▶ [What is being asked]:
Include no pictures. Output exactly the lines from the one that contains "708x1063 pixels. Task: Click" through the final line of the entries.

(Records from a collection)
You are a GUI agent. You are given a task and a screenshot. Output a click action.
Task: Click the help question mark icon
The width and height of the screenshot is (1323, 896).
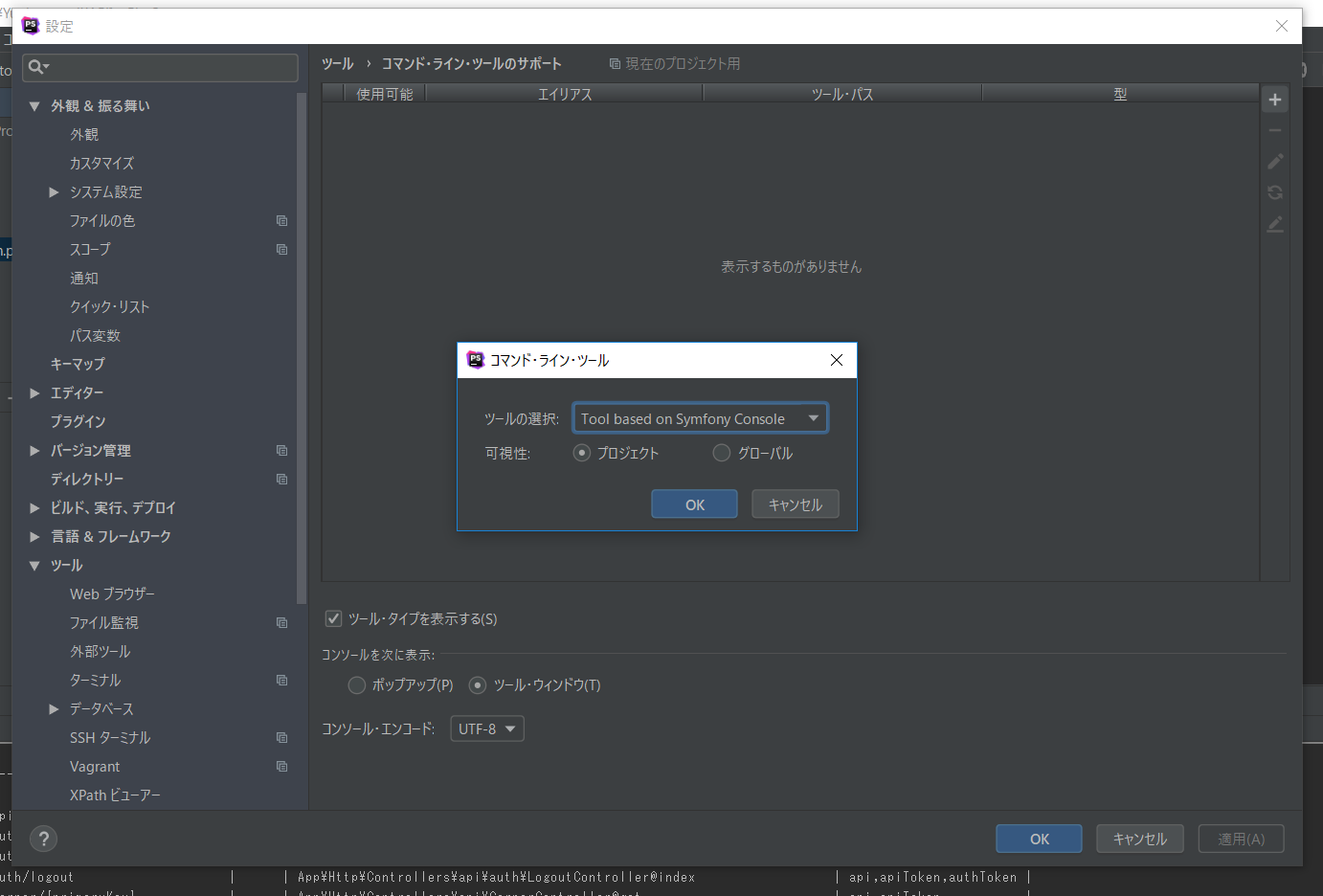(x=43, y=839)

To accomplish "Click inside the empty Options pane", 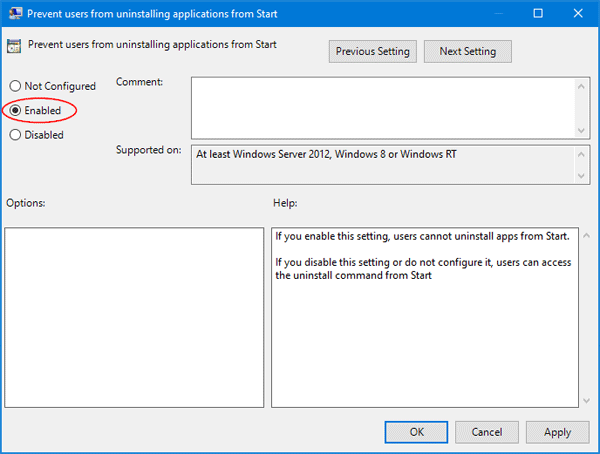I will click(x=134, y=317).
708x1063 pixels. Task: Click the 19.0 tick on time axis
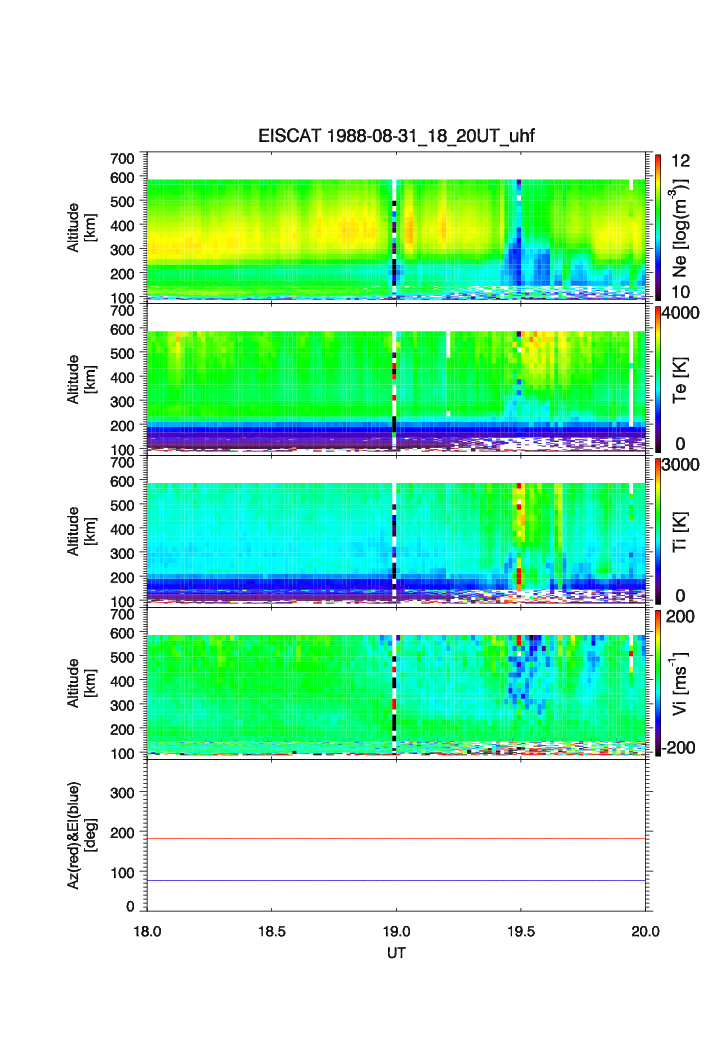(x=397, y=931)
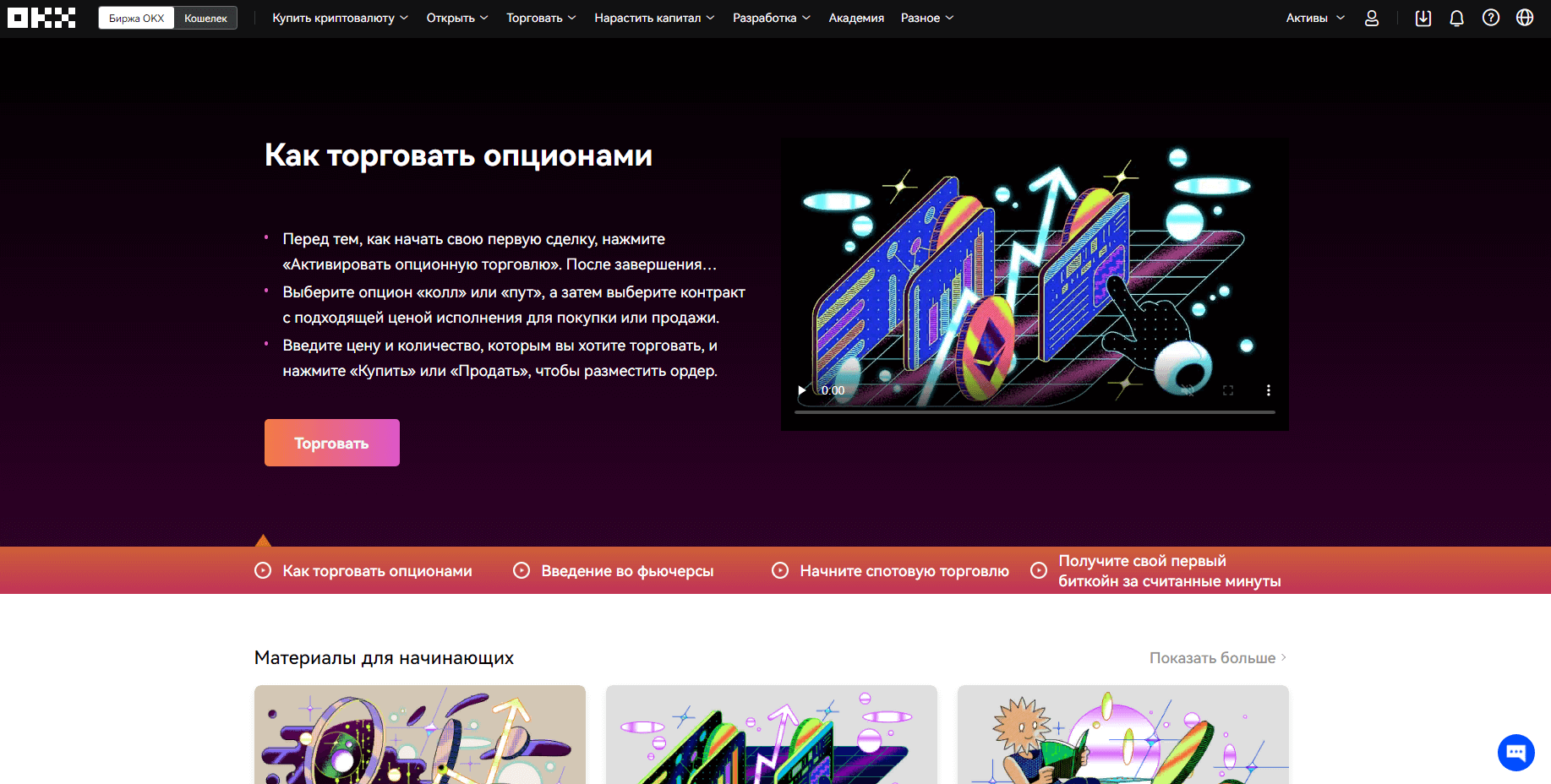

▶ [Written solution]:
708x1063 pixels. Task: Click the 19.0 tick on time axis
(x=397, y=931)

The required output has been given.